Christiane Wisehart, host and producer: I’m Christiane Wisehart. And this is Examining Ethics, brought to you by The Janet Prindle Institute for Ethics at DePauw University.

We take in massive amounts of information on a daily basis. Our brains use something called pattern recognition to try and sort through and make sense of this information. My guest today, the philosopher Megan Fritts, argues that in many cases, the stories we tell ourselves about the patterns we see aren’t actually all that meaningful. And worse, these so-called phantom patterns can amplify the problem of misinformation.

Megan Fritts: The occurrence of the phantom patterns not only makes the problem of misinformation worse, but if used intentionally, as we think they are by certain algorithms used by social media companies or sites like YouTube, it can actually be a case of what we call epistemic exploitation. Some epistemic good of ours, by which I mean some part of our good life related to things we believe or things we know are taken advantage of.

Christiane: Stay tuned for our discussion on today’s episode of Examining Ethics.

[music fades out]

Christiane: In her book, The Right to Know, the philosopher Lani Watson writes, “Knowing matters. What we know, or what we think we know, and what we don’t know determines much of what we do. We decide what to buy, what to risk, who to trust, and who to vote for on the basis of what we know, or think we know, about the world around us.”

What we know is being constantly challenged in the era of “Big Data” and online misinformation. Each one of us takes in an incredible amount of information, and our brains tend to try and make sense of that information by recognizing patterns. Some of these patterns end up being false, or as my guest Megan Fritts puts it, they are “phantom patterns.” She argues that our ability to know information and recognize patterns gets exploited when online media outlets weaponize that instinct. She uses the term “epistemic exploitation” to describe this phenomenon. (And in case you’ve missed our other episodes on epistemology, “epistemic” means relating to knowledge.) I’ll let Megan explain further.

[interview begins]

Megan Fritts: So in this paper, my co-author and I argue that one reason that misinformation, especially misinformation that’s accessed digitally over social media or other websites is such a gripping problem right now. One reason that it seems like such a prevalent problem and it’s hard to fight, is that we’re exposed to vastly more information than we ever have been really at any point in history. All of this data that we’re exposed to gives rise to what we call… Well, a term that we took from two data scientists, what they call phantom patterns.

A phantom pattern is something that looks like a meaningful pattern that requires an explanation, but is actually not meaningful. It’s a phantom. And these phantom patterns can arise either randomly just as a result of us taking in so much information all the time that spurious correlations start to look meaningful, or they can actually be intentional phantom patterns kind of fed to us as a way of getting things to look meaningful or important, so people are more inclined to click on articles, people are more inclined to read them and feel more anxiety about the topic.
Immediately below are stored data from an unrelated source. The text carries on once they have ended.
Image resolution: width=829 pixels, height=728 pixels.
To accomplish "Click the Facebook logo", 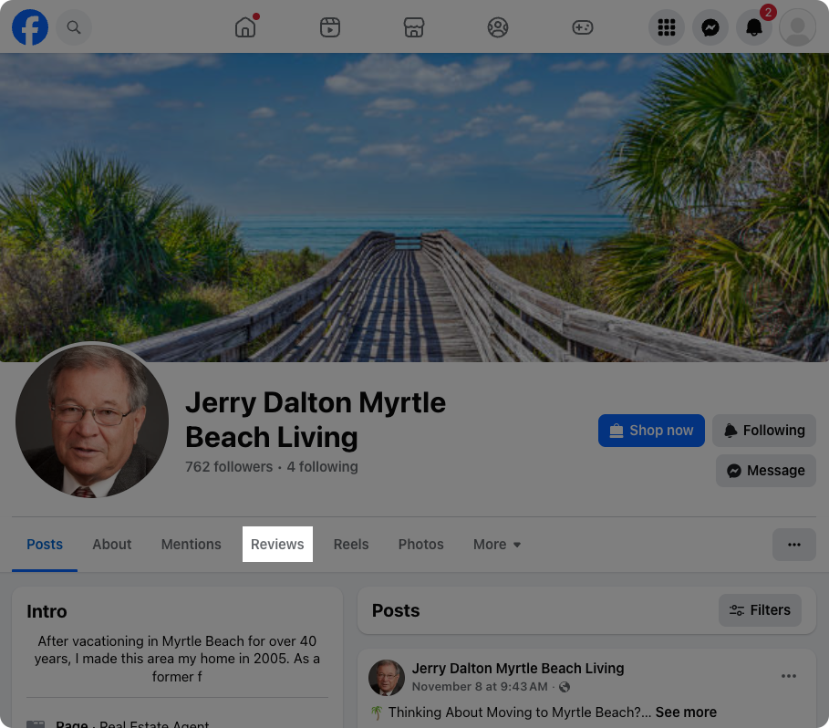I will coord(30,27).
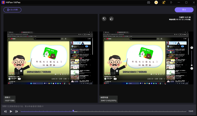Open the hamburger menu in title bar
197x116 pixels.
pos(171,2)
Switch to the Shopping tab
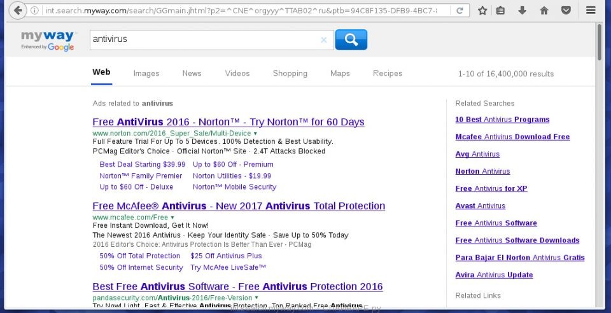 290,73
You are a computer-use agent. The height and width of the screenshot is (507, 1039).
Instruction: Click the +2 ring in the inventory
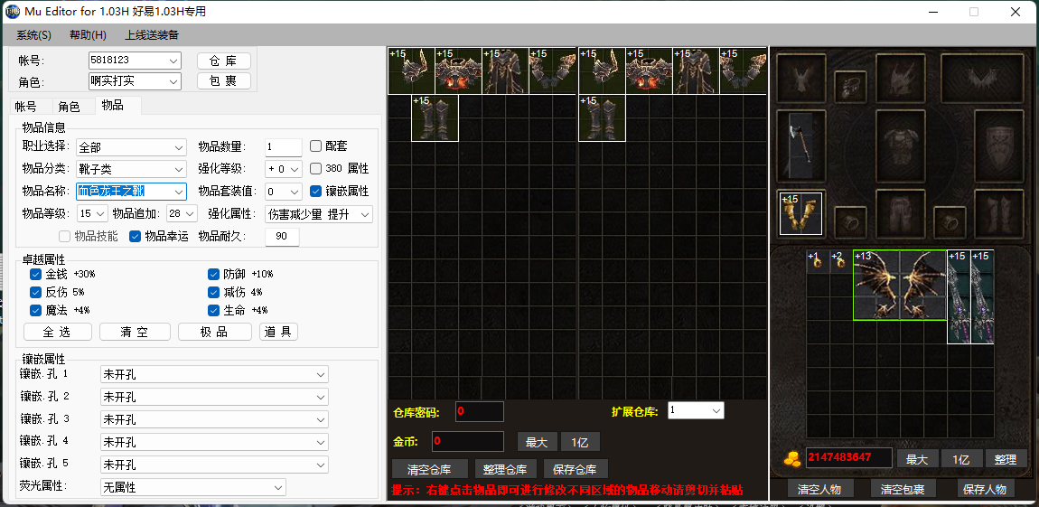pyautogui.click(x=841, y=261)
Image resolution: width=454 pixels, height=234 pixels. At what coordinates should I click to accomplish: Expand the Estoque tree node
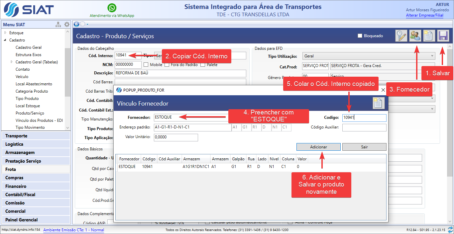[x=5, y=33]
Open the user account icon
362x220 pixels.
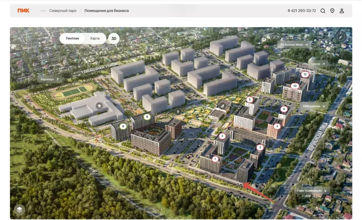coord(342,11)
So what we argue is that the use of phantom patterns or the occurrence of the phantom patterns not only makes the problem of misinformation worse, but if used intentionally, as we think they are by certain algorithms used by social media companies or sites like YouTube, it can actually be a case of what we call epistemic exploitation. This is another term we borrowed from philosopher Lani Watson. In cases of epistemic exploitation what happens is some epistemic are good of ours, by which I mean some part of our good life related to things we believe or things we know, are taken advantage of. They’re exploited for the benefit of someone else. So what we argue is that in some cases, phantom patterns are used intentionally to exploit people into being misled by misinformation, and that this constitutes a violation of a right.
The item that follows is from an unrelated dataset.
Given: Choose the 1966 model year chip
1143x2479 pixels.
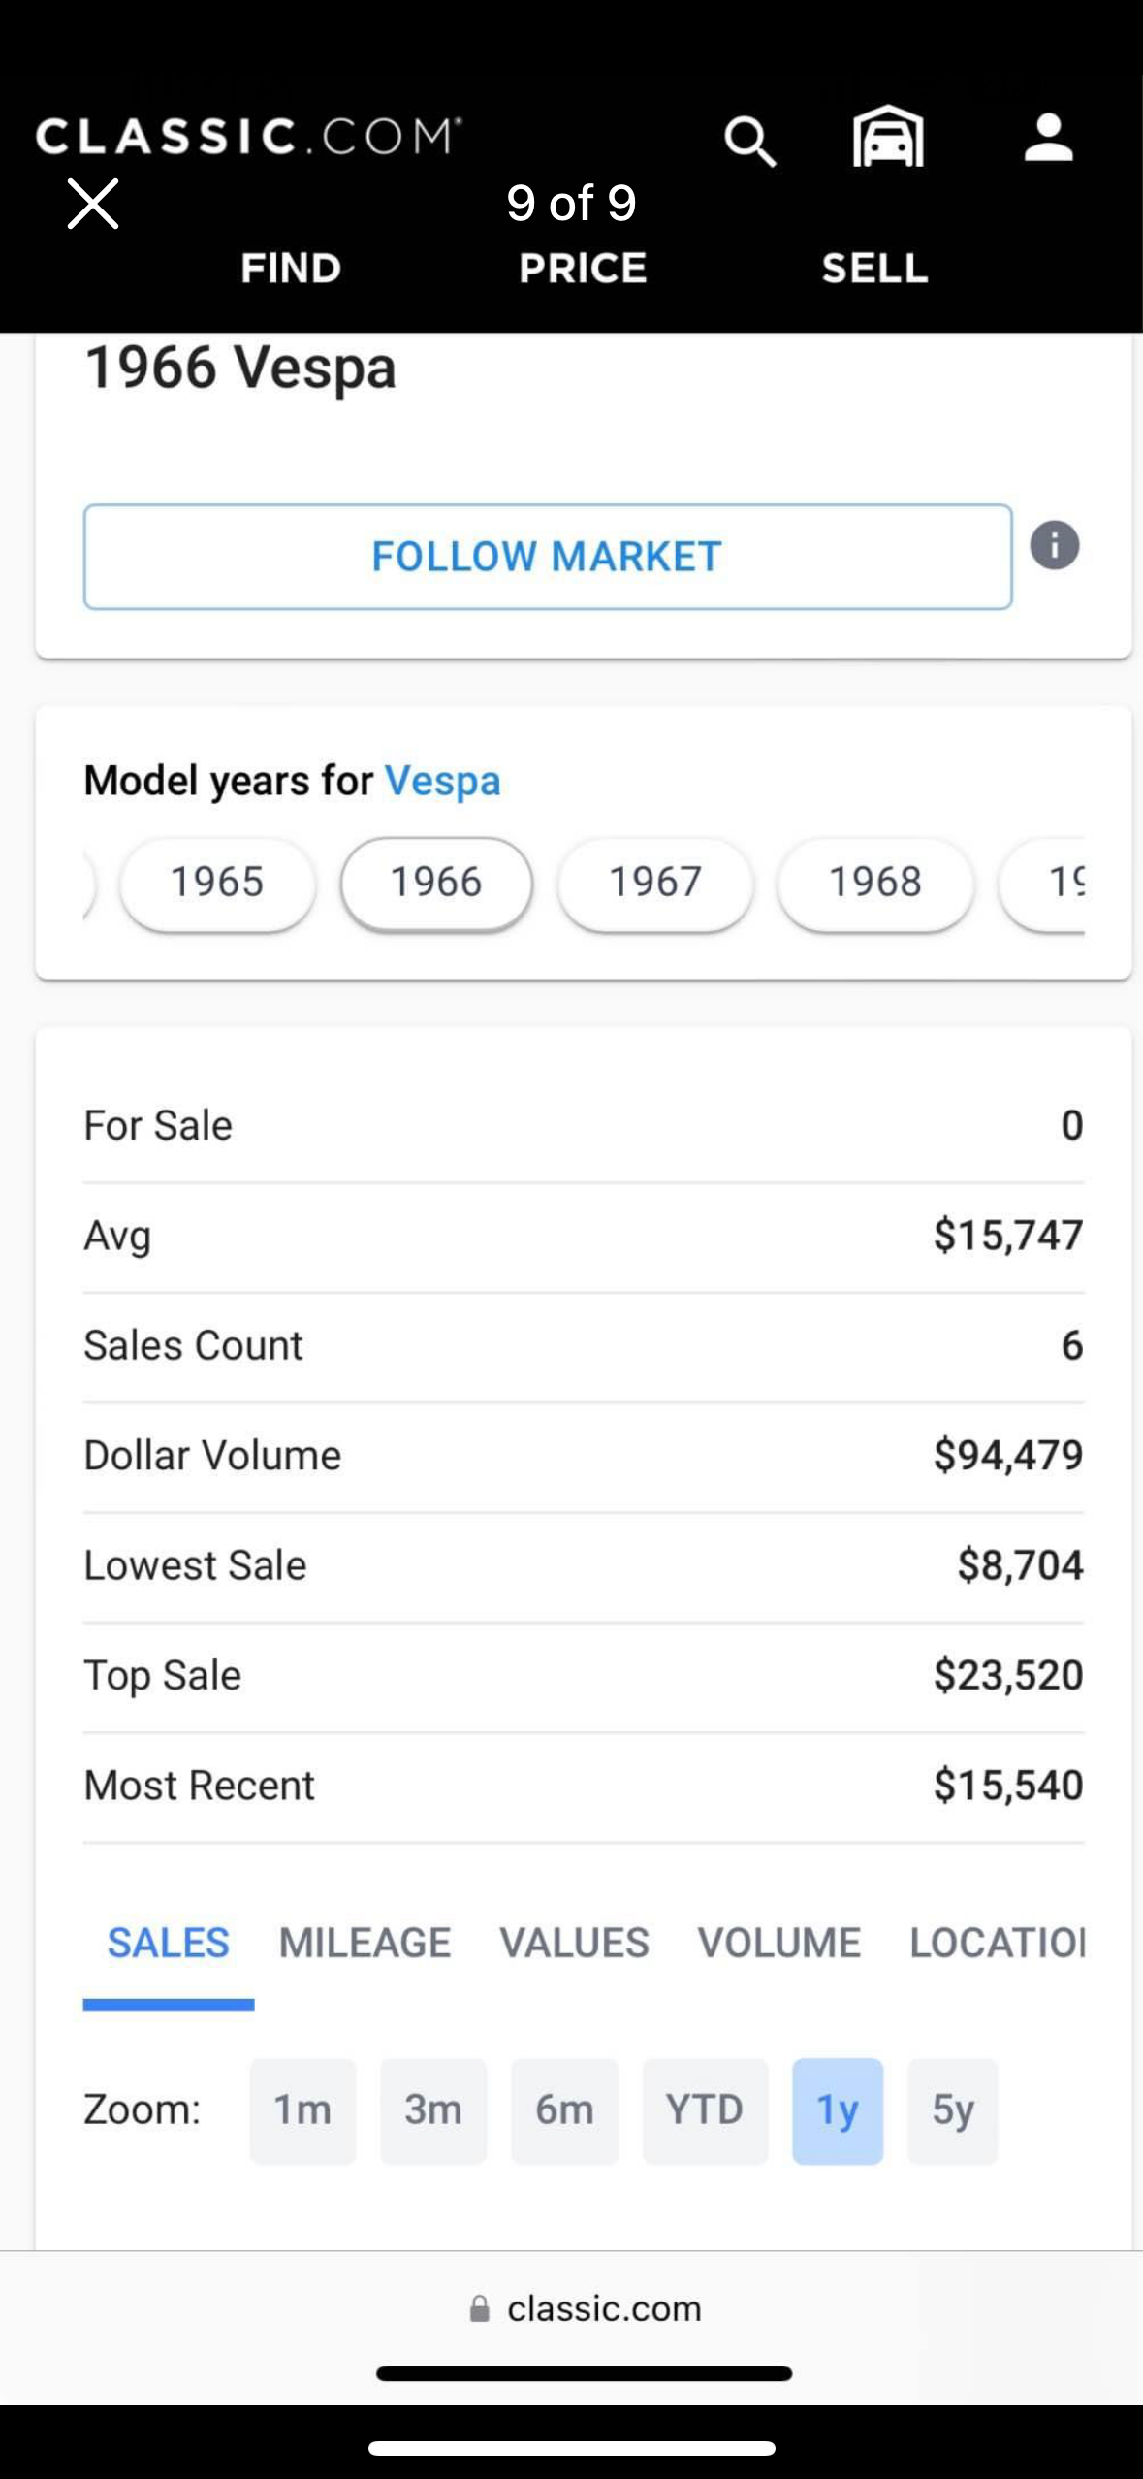Looking at the screenshot, I should pyautogui.click(x=436, y=883).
Christiane: And you write that what’s being taken advantage of here is humans’ ability to recognize patterns and it’s called the pattern recognition instinct. So could you flesh that out a little more? What is that and why is it so important to humans?

Megan Fritts: So we use patterns all the time, whether or not we recognize what we’re doing. We use patterns when we make art, when we write poetry or novels, stories. There’s certainly a pattern to narratives that people find meaningful. There’s universal recognition of particular human narratives. Just our ability to recognize faces is an aspect of the pattern recognition instinct. If you’ve ever recognized a face in something that’s not actually a face at all, if it’s the front of a semi truck or something, they always look like faces to me. That’s the pattern recognition instinct at work. This is a really good instinct that we have. In the early days in humanity, it was a crucial survival skill. It’s maybe not so much a survival skill anymore, or a survival trait any longer, but rather it’s what we call a humane instinct. It allows us to communicate with, and through the use of patterns in meaningful ways to other humans. So when this capacity starts to be used against us, when we are thrown into an environment where there are all these phantom patterns triggering our recognition of meaningfulness that actually aren’t meaningful at all, the result is that this capacity becomes useless or even becomes a detriment to us.
Christiane: When you say that the pattern recognition instinct is an epistemic good, you mean that it’s a way that we can collect information and make sense of information or collect knowledge and make sense of knowledge, right?

Megan Fritts: Yeah. Absolutely. Right. By epistemic good I mean it’s some good capacity that we have that relates to our ability to know things or to come to have true beliefs or good beliefs.

Christiane: We’re now in the era of what you and your co-author call “Big Data,” where we humans are interacting with massive amounts of data, massive amounts of information. Wouldn’t it be a good thing for our pattern recognition instinct to take over in this era of information overload?

Megan Fritts: So, that’s certainly how it seems. We tend to operate under the assumption that the more information we have, the better off we are. Anyone who has spells of anxiety like myself, knows that when you’re in the middle of an anxious episode, often the instinct is to go straight to information gathering, to get as much information as you possibly can on a topic. It feels like getting more information means becoming more in control, having better access to the truth.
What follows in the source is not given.